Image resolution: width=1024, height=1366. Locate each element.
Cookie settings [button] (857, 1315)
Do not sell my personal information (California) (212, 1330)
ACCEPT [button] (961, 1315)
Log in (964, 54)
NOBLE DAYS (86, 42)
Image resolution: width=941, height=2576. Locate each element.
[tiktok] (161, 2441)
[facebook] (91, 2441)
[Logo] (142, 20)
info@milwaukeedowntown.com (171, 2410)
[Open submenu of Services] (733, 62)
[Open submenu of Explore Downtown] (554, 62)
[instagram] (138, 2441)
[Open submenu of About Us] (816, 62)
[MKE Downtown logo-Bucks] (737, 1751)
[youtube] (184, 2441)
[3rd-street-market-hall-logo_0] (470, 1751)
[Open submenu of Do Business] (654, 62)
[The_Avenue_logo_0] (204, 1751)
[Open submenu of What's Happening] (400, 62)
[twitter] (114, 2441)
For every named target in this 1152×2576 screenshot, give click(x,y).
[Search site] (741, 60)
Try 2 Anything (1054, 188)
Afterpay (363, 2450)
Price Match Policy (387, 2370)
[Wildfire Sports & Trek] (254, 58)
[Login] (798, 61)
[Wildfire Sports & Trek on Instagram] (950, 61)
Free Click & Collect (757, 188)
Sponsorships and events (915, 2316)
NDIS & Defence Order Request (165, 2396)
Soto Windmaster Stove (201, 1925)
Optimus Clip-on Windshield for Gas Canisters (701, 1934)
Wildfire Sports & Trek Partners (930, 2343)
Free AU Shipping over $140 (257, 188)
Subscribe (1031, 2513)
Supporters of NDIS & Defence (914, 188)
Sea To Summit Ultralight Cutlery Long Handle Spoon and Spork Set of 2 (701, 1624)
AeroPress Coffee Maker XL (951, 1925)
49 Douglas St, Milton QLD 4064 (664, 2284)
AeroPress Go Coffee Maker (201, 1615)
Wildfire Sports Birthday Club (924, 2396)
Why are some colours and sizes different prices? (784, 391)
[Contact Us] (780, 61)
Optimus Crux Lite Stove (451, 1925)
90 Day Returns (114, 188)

*PROBLEM DETAILS*
Precisely reproduce the lines of the entries, beginning at the first and ending at the one containing "[Open submenu of What's Happening] (400, 62)". Add nothing.

*ANSWER FOR THE TASK*
Image resolution: width=1024, height=1366. Locate each element.
Cookie settings [button] (857, 1315)
Do not sell my personal information (California) (212, 1330)
ACCEPT [button] (961, 1315)
Log in (964, 54)
NOBLE DAYS (86, 42)
Image resolution: width=941, height=2576. Locate each element.
[tiktok] (161, 2441)
[facebook] (91, 2441)
[Logo] (142, 20)
info@milwaukeedowntown.com (171, 2410)
[Open submenu of Services] (733, 62)
[Open submenu of Explore Downtown] (554, 62)
[instagram] (138, 2441)
[Open submenu of About Us] (816, 62)
[MKE Downtown logo-Bucks] (737, 1751)
[youtube] (184, 2441)
[3rd-street-market-hall-logo_0] (470, 1751)
[Open submenu of Do Business] (654, 62)
[The_Avenue_logo_0] (204, 1751)
[Open submenu of What's Happening] (400, 62)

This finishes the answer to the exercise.